Ich ziehe den Anschluß von Kabeldeutschland vor, da ich dort alles aus einer Leitung bekomme. TV (inkl. Zusatzprogramme), Internet (volle 32k) und Telefon. 


mfg
ThoR65


----------



## kyyo (28. August 2011)

Ja würde eigentlich auch gerne KabelDeutschland nehmen aber leider gibts die hier bei uns in Wuppertal nicht. 

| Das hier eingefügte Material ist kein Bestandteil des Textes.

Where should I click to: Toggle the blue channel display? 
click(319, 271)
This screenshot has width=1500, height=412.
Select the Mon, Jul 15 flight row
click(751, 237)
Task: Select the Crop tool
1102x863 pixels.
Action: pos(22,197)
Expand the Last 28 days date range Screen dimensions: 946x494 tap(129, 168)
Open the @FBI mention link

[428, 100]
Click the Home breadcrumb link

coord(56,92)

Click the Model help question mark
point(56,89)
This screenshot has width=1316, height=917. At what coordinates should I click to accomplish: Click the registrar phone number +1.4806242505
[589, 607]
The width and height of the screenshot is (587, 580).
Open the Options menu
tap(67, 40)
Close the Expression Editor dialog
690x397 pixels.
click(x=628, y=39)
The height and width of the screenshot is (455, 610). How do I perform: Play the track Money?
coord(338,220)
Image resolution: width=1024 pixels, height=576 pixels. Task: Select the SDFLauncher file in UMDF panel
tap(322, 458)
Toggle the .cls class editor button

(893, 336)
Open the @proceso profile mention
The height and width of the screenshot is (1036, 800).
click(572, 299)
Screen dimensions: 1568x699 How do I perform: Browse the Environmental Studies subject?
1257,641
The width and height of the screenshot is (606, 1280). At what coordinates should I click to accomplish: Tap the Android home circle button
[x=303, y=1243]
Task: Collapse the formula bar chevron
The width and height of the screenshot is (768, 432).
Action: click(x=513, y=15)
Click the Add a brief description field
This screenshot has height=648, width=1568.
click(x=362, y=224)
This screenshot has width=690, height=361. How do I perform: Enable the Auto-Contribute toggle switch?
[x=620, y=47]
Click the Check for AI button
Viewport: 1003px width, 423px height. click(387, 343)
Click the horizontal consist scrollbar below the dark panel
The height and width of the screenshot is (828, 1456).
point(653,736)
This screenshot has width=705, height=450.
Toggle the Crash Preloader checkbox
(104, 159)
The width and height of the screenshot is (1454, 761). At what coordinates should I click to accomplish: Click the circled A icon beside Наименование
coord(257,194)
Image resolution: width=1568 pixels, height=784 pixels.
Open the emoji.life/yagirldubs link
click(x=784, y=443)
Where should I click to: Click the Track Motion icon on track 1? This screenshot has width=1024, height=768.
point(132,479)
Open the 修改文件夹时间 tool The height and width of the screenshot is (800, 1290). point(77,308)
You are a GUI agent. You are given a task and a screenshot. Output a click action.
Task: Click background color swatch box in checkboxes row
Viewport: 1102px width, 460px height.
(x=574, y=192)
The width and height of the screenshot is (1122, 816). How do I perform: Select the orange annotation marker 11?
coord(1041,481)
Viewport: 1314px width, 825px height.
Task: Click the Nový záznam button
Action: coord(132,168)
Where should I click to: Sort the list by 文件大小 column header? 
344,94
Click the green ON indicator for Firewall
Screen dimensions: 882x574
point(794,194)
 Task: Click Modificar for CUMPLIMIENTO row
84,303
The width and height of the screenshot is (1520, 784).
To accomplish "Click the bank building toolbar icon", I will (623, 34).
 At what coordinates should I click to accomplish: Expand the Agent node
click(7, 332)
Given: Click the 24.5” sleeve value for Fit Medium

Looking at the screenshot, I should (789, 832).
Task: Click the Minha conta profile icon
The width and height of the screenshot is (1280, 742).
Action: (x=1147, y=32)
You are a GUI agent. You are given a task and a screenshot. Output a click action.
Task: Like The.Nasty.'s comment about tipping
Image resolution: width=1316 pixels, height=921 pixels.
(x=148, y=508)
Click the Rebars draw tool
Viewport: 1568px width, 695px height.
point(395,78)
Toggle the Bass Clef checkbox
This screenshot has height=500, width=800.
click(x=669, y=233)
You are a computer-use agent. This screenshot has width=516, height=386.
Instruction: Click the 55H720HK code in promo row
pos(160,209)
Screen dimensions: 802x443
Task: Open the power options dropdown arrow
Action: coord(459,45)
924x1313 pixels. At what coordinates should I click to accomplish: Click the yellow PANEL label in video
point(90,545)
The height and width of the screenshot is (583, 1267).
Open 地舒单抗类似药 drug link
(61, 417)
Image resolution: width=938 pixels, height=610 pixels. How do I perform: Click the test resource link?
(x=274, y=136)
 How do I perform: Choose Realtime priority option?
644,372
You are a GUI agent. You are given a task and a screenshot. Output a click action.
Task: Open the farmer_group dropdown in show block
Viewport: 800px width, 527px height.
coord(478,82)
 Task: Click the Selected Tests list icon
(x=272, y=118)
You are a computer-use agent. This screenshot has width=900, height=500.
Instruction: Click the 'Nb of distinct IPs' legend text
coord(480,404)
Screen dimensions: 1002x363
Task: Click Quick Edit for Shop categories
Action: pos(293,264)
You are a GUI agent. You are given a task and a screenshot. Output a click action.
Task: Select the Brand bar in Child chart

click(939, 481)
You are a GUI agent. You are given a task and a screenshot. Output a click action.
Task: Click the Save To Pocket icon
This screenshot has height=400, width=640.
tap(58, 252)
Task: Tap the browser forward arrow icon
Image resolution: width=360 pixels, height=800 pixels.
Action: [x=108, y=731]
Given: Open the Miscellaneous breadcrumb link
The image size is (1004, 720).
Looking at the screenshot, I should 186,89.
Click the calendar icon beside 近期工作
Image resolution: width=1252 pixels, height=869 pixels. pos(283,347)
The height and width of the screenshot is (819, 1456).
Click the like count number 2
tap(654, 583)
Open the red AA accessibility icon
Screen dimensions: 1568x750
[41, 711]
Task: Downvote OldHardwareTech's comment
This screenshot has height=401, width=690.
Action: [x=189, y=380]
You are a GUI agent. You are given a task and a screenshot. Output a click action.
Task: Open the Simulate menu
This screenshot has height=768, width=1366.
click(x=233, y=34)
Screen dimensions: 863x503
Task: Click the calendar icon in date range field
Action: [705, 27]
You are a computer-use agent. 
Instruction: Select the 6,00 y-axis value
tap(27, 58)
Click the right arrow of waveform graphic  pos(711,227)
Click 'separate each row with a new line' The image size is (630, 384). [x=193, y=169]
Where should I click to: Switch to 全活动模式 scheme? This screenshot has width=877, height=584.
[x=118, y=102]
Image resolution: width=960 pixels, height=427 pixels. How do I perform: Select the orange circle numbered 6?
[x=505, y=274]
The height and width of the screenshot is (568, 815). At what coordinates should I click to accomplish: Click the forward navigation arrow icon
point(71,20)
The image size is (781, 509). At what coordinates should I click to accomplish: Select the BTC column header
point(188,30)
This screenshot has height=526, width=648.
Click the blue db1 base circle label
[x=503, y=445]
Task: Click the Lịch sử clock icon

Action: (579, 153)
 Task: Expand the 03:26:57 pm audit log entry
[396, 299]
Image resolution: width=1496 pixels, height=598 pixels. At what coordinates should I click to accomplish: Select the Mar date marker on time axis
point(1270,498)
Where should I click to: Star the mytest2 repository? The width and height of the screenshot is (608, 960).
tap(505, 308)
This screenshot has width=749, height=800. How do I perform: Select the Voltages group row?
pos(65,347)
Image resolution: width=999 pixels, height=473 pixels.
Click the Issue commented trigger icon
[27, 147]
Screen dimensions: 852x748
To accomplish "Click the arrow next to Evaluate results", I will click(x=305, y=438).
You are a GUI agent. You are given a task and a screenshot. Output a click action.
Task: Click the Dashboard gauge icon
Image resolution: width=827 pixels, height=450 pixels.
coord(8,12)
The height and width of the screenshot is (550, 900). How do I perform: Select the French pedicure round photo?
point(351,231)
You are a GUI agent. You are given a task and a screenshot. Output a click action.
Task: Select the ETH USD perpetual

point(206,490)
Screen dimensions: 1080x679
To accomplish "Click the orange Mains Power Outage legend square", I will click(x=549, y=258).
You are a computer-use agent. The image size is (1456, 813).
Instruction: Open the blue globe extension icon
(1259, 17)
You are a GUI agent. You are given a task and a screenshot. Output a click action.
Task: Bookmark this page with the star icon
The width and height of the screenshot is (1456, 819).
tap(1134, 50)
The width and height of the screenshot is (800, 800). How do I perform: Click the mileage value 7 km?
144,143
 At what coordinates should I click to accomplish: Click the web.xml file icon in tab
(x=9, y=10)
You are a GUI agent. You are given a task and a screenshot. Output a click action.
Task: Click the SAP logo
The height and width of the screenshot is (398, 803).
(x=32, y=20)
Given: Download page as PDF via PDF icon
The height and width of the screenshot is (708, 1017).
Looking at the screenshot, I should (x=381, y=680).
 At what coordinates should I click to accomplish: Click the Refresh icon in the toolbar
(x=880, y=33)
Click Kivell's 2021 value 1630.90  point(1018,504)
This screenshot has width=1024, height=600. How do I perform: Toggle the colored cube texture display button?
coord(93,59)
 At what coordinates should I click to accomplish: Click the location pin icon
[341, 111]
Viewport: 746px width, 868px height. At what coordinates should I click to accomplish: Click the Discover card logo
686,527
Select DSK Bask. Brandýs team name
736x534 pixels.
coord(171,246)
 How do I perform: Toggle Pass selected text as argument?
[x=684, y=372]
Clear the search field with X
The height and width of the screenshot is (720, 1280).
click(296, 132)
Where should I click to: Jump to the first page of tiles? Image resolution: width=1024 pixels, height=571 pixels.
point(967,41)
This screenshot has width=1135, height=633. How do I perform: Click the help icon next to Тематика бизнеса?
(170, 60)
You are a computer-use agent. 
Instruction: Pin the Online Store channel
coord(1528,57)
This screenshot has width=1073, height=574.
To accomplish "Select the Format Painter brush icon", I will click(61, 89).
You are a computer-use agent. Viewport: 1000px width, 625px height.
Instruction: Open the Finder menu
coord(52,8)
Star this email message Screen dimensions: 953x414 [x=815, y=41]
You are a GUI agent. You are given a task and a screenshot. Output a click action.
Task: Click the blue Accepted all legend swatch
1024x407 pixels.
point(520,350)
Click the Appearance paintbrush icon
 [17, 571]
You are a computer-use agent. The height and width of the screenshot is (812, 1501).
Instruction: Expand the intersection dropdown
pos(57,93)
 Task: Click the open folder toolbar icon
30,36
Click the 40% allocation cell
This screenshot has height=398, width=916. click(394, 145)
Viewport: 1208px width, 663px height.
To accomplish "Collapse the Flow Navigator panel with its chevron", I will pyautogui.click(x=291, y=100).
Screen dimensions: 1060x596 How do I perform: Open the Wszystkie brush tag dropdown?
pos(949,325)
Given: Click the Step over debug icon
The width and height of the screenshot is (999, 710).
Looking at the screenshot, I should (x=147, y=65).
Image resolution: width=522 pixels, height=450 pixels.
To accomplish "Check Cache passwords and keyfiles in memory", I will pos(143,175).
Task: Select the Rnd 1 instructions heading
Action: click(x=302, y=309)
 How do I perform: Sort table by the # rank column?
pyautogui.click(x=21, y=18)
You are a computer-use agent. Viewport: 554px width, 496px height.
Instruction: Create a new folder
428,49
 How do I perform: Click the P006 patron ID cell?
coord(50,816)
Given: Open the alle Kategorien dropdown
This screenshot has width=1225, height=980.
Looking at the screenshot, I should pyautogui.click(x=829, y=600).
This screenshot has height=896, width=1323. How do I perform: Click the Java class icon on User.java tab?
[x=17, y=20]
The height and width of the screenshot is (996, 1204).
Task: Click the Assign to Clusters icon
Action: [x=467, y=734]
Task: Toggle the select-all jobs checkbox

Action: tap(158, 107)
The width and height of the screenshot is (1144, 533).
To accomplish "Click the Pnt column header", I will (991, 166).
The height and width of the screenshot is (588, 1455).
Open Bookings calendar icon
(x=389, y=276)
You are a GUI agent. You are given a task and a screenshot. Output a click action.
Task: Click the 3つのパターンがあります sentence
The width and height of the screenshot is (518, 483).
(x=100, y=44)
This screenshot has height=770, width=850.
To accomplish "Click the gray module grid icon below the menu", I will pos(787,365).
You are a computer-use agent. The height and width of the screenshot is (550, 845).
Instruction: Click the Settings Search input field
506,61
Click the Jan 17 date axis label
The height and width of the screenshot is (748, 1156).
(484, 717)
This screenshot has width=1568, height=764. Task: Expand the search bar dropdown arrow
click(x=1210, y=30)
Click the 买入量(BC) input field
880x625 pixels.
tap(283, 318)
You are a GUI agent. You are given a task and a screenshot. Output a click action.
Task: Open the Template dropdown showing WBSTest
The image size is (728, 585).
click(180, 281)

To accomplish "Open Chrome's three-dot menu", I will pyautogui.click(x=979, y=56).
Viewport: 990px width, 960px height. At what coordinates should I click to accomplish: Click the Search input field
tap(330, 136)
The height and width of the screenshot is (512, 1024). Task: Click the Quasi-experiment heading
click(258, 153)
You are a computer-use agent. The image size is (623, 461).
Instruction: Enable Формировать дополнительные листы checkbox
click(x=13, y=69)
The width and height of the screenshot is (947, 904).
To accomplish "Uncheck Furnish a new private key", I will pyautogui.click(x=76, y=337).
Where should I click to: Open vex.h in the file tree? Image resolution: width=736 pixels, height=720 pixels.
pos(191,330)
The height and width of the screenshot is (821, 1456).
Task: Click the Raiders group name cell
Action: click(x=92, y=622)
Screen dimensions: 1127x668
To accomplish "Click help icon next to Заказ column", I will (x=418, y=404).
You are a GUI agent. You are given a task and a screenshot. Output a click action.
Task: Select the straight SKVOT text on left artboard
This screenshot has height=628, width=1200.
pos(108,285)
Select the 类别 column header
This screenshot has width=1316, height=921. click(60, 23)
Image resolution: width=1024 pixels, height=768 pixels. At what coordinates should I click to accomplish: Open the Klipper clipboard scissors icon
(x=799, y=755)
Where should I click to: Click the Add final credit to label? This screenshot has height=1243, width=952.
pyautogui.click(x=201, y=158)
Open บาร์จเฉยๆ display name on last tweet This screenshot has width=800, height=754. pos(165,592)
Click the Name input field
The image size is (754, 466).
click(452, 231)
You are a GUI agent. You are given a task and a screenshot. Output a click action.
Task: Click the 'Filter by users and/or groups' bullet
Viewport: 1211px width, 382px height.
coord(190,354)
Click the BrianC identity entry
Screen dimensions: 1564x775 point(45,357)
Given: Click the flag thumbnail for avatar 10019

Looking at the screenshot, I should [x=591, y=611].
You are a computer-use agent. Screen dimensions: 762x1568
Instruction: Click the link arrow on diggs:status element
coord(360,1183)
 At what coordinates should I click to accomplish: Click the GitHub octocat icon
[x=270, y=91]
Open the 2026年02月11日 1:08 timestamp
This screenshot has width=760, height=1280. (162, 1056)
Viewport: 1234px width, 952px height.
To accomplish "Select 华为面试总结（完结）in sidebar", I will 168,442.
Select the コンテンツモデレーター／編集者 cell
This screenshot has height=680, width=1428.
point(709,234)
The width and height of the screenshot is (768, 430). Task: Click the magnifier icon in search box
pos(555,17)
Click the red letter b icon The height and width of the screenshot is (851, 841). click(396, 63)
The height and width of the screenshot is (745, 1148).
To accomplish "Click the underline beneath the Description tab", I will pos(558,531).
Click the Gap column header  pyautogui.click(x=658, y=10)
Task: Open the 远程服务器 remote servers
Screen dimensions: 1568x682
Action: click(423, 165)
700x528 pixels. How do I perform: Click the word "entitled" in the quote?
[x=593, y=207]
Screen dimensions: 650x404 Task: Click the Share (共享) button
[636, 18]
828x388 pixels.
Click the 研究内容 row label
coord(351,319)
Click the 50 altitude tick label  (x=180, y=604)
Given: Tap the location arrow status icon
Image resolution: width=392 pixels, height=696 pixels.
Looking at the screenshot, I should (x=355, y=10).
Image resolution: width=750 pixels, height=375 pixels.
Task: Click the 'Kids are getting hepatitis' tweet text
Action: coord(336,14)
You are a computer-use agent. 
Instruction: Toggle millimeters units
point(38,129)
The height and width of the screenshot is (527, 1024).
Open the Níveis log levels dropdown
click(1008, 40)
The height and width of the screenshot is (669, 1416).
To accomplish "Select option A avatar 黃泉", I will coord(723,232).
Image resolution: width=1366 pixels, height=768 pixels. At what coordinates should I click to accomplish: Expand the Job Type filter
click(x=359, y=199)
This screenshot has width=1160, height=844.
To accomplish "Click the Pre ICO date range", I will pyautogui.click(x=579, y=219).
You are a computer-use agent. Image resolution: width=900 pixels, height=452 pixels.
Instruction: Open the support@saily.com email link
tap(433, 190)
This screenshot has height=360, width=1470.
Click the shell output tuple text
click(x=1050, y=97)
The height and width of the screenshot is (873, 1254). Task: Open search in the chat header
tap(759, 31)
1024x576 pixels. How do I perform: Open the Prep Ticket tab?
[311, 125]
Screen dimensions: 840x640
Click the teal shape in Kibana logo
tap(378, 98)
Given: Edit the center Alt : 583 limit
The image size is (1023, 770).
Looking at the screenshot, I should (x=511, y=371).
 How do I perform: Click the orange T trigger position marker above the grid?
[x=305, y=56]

Und die 14k hab ich von 1&1 hier . Mit denen bin ich zwar nicht zufrieden gewesen weil die Störungen nie behoben worden sind, aber wenns denn lief und ich den Router richtig eingestellt hatte warens immer 13-15k.


----------



## ViP94 (28. August 2011)

Wenn du online spielst, solltest du auch den Ping beachten, den du mit den verschiedenen Anbietern erreichst. 
Frag mal in deiner Nachbarschaft nach, was die so haben.


----------



## blackout24 (28. August 2011)

Ich nehme mal an das Kabelinternet qualitativ nicht anders ist egal ob von KD oder Unity. Dann auf jedenfall Kabel nehmen.
DSL ist ziemlicher Rotz. Vermisse es kein Stück irgendeine Hotline anrufen zu müssen, weil das Internert nicht geht nur damit 
irgendein Futzi auf ein Knopf drückt um ein "Portreset" zu machen, und dann alles auf einmal wieder geht. Kabel deutlich schneller 
auch von den Latzen viel stabiler und keine dämliche Zwangstrennung die Null Sinn macht. Fest IP zumindest für mehrere Monate.


----------



## TurricanVeteran (28. August 2011)

kyyo schrieb:


> Und die 14k hab ich von 1&1 hier . Mit denen bin ich zwar nicht zufrieden gewesen weil die Störungen nie behoben worden sind, aber wenns denn lief und ich den Router richtig eingestellt hatte warens immer 13-15k.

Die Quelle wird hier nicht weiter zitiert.